08-15-2016
Okay, I apologize Don, I am having a hard time getting this across. Hopefully I can answer some the of questions.
1. Will you guarantee that all timestamps in both of the files that will ever be processed on the same calendar date? Or, are there two date fields that have to be processed? Yes, both files will always be processed with the same calendar date because they are ran almost simultaneously. Yes, only because fields 16 thru 21 (some fields are duplicated because of the RAW field) fields are the time (epoch) that our telemetry extractor converts and then creates field 1 timestamp. My example stopped at field 18 because my real files have about 600 fields and data points. So technically there are 3 time fields - Day Of Year, time in milliseconds, time in microseconds. I said filed 21 in an earlier post because there were 3 added fields in newer files. In these particular files, they don't have these extra fields, but as long as I chose the correct msec field, my sort works properly.
CCSDS_DOY,CCSDS_DOY(RAW),CCSDS_MSEC
20550,20550,67522104
2. If there are two date fields (presumably fields 17 and 18 in the sample files in post #29), are those two date fields always adjacent in the input files? Yes, all the date fields 16-21 are always adjacent in both files.
3. And, repeating a question that has already been asked twice: Will the date field (or fields) used in file1 be the same as the field (or fields) used in file2? Yes, both files use the same time fields.
4. Will the milliseconds field in your files be set to the string 3600000 corresponding the exactly 1:00:00am or to the string 03600000 (i.e., are all values leading 0 padded to 8 digits, or are the values just the decimal number of milliseconds since midnight with no leading 0 fill)? (Note that the sort you were using in your examples sorting on field 21 would not work if that field does not have leading 0 fill.) It is an 8 digit decimal number.
5. Will you supply the field number(s) as parameters to your script, or are the field headings for the date field(s) in the two files constants that the script is supposed to find when reading the header lines? I only used the field numbers when I sorted off of the “msec” field (i.e sort -t -k,18,18 file1 file2) and that provided and accurate sort.

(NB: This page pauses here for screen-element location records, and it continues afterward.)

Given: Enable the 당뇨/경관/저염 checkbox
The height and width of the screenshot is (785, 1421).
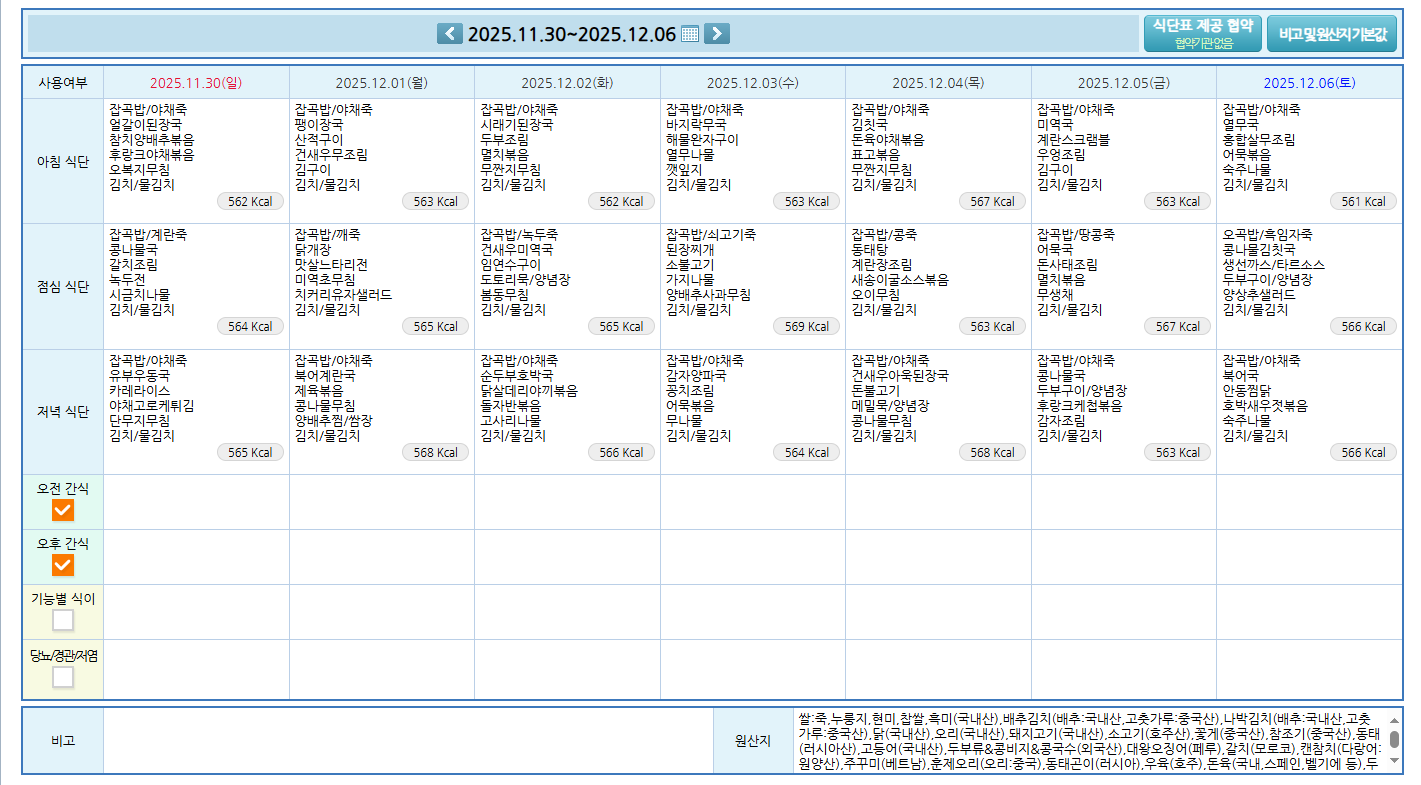Looking at the screenshot, I should click(63, 677).
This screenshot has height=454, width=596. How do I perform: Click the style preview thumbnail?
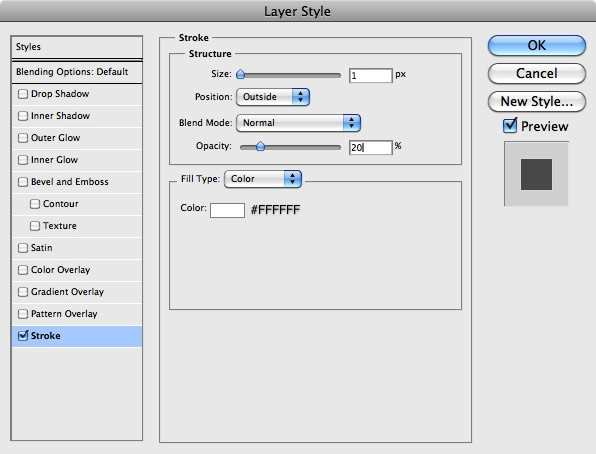coord(536,174)
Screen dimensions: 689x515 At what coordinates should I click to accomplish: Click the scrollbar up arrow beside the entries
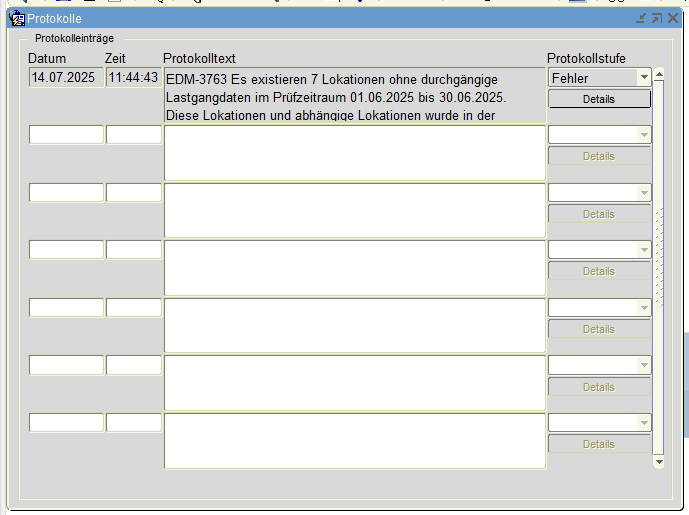(658, 75)
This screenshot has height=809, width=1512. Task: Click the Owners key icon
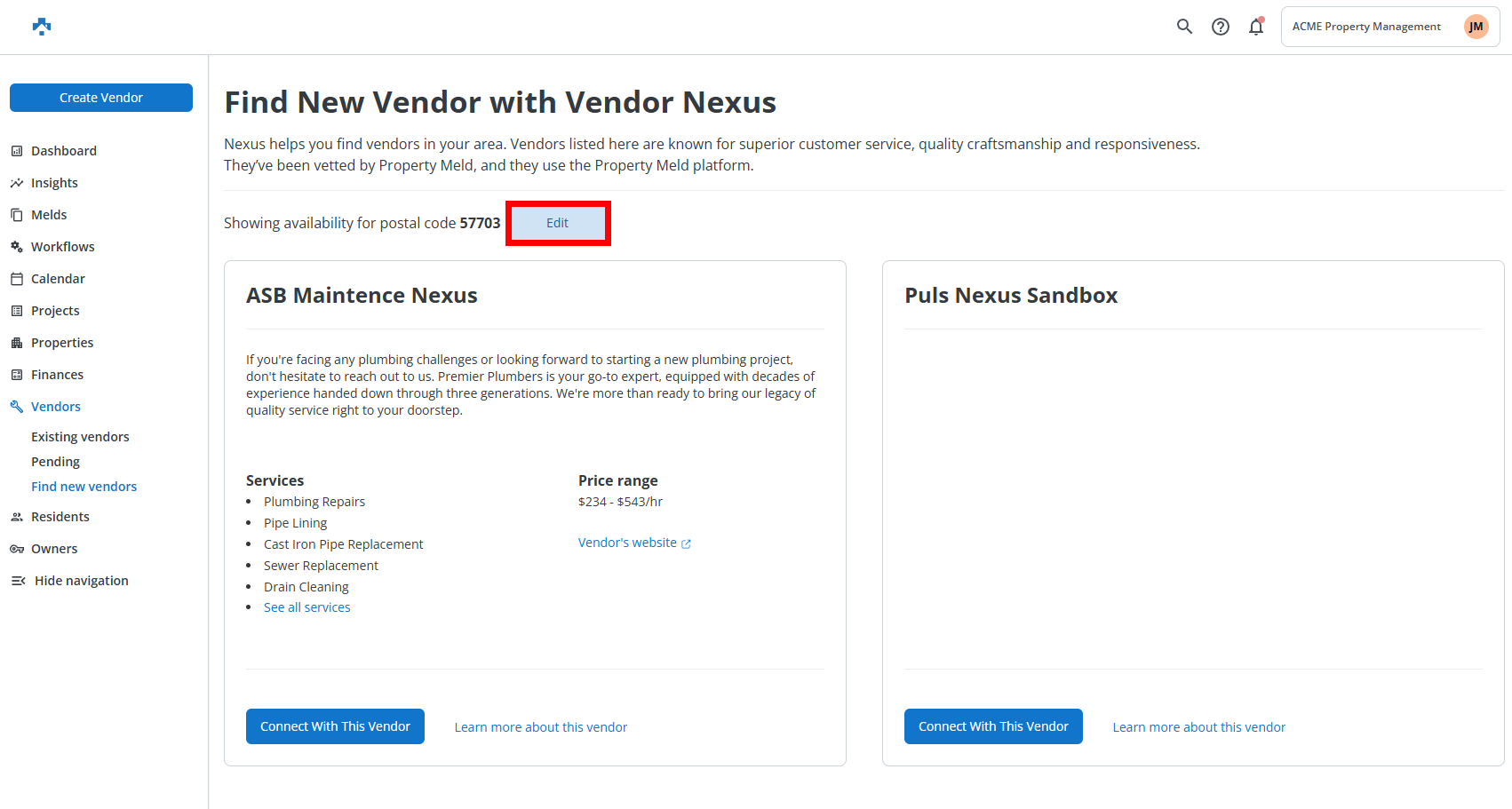(17, 549)
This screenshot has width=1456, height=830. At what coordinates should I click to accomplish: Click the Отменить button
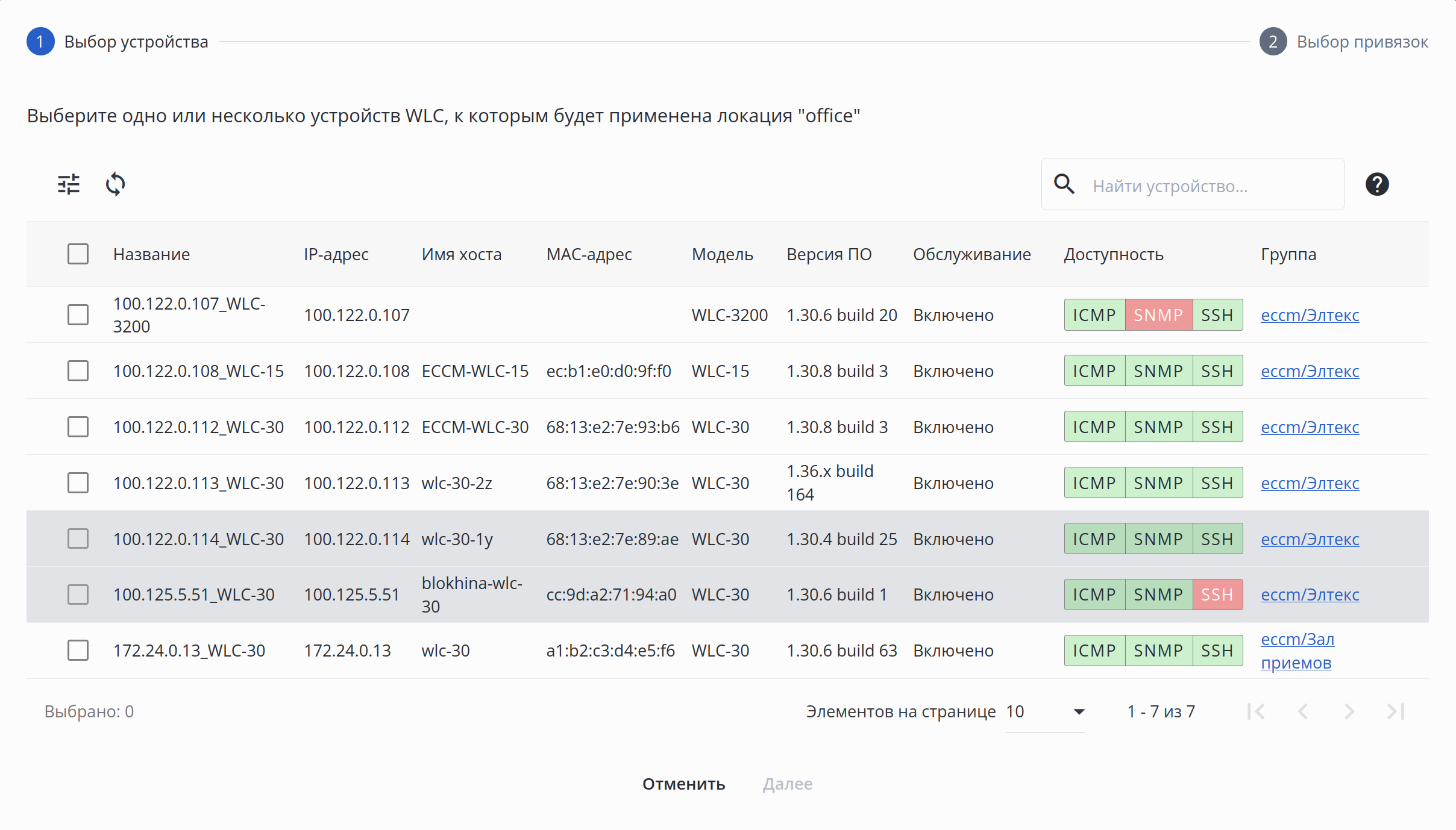pos(683,784)
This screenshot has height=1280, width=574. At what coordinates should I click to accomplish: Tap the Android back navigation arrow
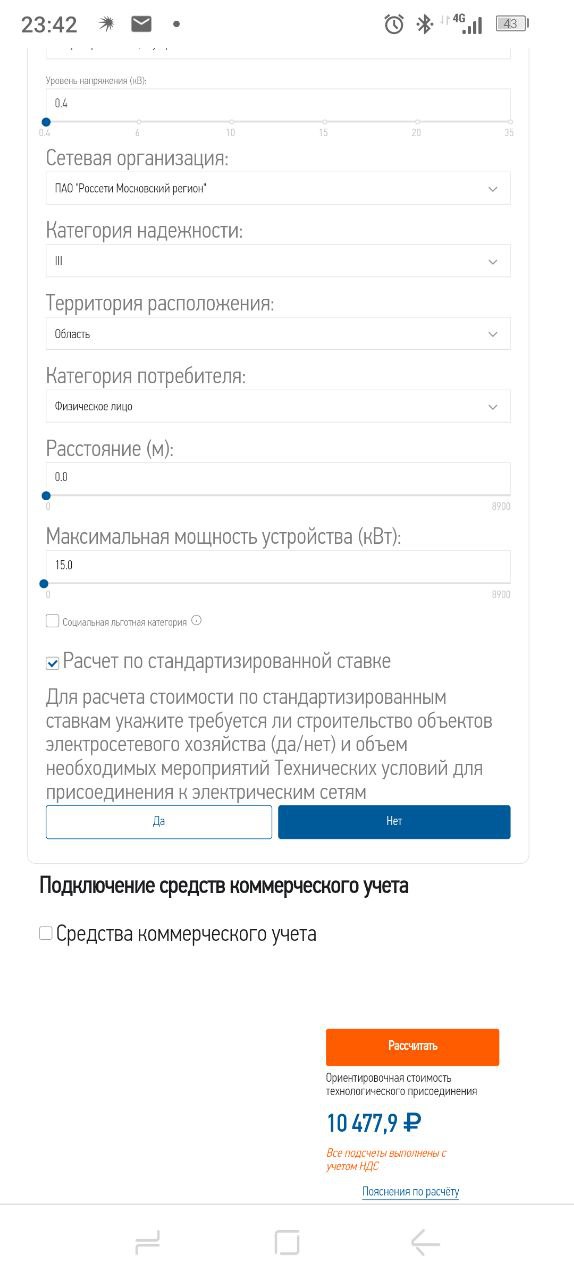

6. And, since at least one of the date fields is the last field in all of your sample input files, I will ask again: Are your input files in UNIX text file format or DOS text file format? (This might not matter on your system, but it does matter on the system I'm using to test my code.). These files are .csv files processed on a Linux platform.
7. If your input files are in DOS text file format, do you want output in DOS format or UNIX format? (DOS, UNIX, and don't care are valid answers to this question.) Unix format, but they will end up being .csv files after processing (not DOS).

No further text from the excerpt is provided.